8-K 1 htm_9074.htm LIVE FILING Ashworth, Inc. (Form: 8-K)  

 


UNITED STATES
SECURITIES AND EXCHANGE COMMISSION

WASHINGTON, D.C. 20549

FORM 8-K

CURRENT REPORT

Pursuant to Section 13 or 15(d) of the Securities Exchange Act of 1934

     
Date of Report (Date of Earliest Event Reported):   December 20, 2005

Ashworth, Inc.
__________________________________________
(Exact name of registrant as specified in its charter)

     
Delaware 001-14547 84-1052000
_____________________
(State or other jurisdiction
_____________
(Commission
______________
(I.R.S. Employer
of incorporation) File Number) Identification No.)
      
2765 Loker Avenue West, Carlsbad, California   92008
_________________________________
(Address of principal executive offices)
  ___________
(Zip Code)
     
Registrant’s telephone number, including area code:   760-438-6610

Not Applicable
______________________________________________
Former name or former address, if changed since last report

 

Check the appropriate box below if the Form 8-K filing is intended to simultaneously satisfy the filing obligation of the registrant under any of the following provisions:

[  ]  Written communications pursuant to Rule 425 under the Securities Act (17 CFR 230.425)
[  ]  Soliciting material pursuant to Rule 14a-12 under the Exchange Act (17 CFR 240.14a-12)
[  ]  Pre-commencement communications pursuant to Rule 14d-2(b) under the Exchange Act (17 CFR 240.14d-2(b))
[  ]  Pre-commencement communications pursuant to Rule 13e-4(c) under the Exchange Act (17 CFR 240.13e-4(c))

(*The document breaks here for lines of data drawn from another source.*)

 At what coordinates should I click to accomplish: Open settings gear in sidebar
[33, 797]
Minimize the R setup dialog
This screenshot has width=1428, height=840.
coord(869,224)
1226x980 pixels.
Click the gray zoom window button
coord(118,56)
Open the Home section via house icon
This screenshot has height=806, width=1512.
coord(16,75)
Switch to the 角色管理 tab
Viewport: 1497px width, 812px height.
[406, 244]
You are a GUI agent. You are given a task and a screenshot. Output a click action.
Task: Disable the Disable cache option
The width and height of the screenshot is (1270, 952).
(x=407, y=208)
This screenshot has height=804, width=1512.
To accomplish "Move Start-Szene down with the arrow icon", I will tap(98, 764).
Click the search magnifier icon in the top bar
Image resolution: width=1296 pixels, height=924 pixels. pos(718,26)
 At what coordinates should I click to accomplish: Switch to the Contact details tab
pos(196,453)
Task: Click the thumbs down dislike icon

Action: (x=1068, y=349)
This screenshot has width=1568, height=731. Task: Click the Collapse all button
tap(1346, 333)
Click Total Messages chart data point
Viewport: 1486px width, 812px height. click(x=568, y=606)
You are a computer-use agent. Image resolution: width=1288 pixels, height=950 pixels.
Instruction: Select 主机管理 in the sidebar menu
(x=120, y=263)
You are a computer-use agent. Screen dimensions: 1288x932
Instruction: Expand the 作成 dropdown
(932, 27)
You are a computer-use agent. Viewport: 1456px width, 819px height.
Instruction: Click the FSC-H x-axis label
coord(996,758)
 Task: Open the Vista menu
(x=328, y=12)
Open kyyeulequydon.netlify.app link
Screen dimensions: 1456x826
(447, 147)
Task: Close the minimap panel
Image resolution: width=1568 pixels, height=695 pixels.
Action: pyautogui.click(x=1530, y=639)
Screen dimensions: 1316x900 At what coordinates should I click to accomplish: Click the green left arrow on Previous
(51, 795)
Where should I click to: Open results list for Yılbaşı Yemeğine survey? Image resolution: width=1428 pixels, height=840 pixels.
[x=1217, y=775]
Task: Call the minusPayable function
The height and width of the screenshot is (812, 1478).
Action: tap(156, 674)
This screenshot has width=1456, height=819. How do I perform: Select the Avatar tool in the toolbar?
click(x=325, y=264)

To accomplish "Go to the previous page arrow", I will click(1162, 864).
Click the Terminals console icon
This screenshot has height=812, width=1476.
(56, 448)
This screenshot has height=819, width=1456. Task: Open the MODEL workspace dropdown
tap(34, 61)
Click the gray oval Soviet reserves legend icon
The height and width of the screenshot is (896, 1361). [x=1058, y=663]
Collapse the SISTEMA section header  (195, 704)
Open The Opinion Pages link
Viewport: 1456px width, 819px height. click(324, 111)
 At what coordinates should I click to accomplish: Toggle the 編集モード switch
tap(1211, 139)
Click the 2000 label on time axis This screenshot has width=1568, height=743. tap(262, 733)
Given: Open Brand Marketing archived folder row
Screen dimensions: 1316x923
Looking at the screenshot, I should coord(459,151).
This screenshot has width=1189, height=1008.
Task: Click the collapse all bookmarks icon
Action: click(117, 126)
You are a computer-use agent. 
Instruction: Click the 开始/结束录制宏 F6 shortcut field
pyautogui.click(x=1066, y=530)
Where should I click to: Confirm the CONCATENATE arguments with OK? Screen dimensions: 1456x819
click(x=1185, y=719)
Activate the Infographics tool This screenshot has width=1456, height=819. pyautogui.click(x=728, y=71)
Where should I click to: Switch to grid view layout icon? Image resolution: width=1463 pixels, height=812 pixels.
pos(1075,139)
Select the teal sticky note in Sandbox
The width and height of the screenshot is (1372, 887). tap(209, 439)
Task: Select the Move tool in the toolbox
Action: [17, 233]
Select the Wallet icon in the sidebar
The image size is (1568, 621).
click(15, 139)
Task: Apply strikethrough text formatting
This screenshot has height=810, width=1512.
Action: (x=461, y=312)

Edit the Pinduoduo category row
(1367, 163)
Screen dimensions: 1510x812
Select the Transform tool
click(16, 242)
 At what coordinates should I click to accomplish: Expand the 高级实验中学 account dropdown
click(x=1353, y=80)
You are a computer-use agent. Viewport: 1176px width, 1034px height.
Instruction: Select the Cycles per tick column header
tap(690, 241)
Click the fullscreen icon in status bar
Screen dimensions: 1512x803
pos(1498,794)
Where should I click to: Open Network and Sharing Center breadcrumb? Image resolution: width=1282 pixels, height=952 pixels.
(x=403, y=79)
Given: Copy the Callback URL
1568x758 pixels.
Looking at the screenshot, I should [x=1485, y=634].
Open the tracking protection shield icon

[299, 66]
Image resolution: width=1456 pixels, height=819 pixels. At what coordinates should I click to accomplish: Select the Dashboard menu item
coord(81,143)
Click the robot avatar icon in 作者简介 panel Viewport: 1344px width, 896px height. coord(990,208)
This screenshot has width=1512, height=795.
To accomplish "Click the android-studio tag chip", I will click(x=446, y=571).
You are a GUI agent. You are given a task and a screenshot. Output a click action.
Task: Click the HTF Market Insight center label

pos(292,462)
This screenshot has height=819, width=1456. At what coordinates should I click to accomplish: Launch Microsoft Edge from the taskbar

Item 5.02 Departure of Directors or Principal Officers; Election of Directors; Appointment of Principal Officers.

Ashworth, Inc. (the "Company") announced today that the Board of Directors of the Company (the "Board") appointed Mr. Detlef Adler to serve as a Director on the Company’s Board effective as of January 1, 2006. Mr. Adler will stand for election at the Company’s Annual Meeting of Stockholders scheduled for March 2006. To accommodate the election of Mr. Adler, the Board also adopted a resolution to increase the authorized number of directors on the Board. Section 1 of Article III of the Bylaws of the Company provides that the authorized number of directors of the Company shall be within a range of three to 15 directors, subject to determination by resolution of the Board or by the stockholders of the Company at the annual meeting. The exact number of directors of the Company was increased from six to seven effective as of January 1, 2006.

After the effective date of Mr. Adler’s appointment, the Board will have seven directors comprised of six independent directors (as determined in accordance with NASDAQ’s independence requirements) and one employee director.

There are no arrangements or understandings pursuant to which Mr. Adler was selected as a director of the Company. However, Mr. Adler is the CEO of Seidensticker Group ("Seidensticker"), an international apparel company domiciled in Germany which has a supply arrangement with the Company that will require disclosure pursuant to Item 404 of the Securities and Exchange Commission's Regulation S-K. The amount of business between Seidensticker and Ashworth is approximately $4.5 million a year. This amount has been determined to be well below NASDAQ’s 5% threshold and therefore the Board has determined that Mr. Adler will be an independent member of the Board. The Board is also developing appropriate safeguards to ensure that Mr. Adler’s service as a Director will not lead to conflicts of interests between Seidensticker and the Company. Seidensticker is a beneficial shareholder of approximately 5.4% of the Company’s outstanding common stock at October 31, 2005.

Mr. Adler has been appointed to serve on the Compensation and Human Resources Committee and the Corporate Governance and Nominating Committee.

The press release announcing the appointment of Mr. Detlef Adler to the Board is attached hereto as Exhibit 99.1 and is incorporated by reference herein.





Item 9.01 Financial Statements and Exhibits.

99.1: Press release dated December 20, 2005 announcing the appointment of Mr. Detlef Adler to the Board of Directors of Ashworth, Inc.






SIGNATURES

Pursuant to the requirements of the Securities Exchange Act of 1934, the registrant has duly caused this report to be signed on its behalf by the undersigned hereunto duly authorized.

         
    Ashworth, Inc.
          
December 20, 2005   By:   Peter S. Case
       
        Name: Peter S. Case
        Title: EVP and CFO


Exhibit Index


     
Exhibit No.   Description

 
99.1
  Press release dated December 20, 2005 announcing the appointment of Mr. Detlef Adler to the Board of Directors of Ashworth, Inc.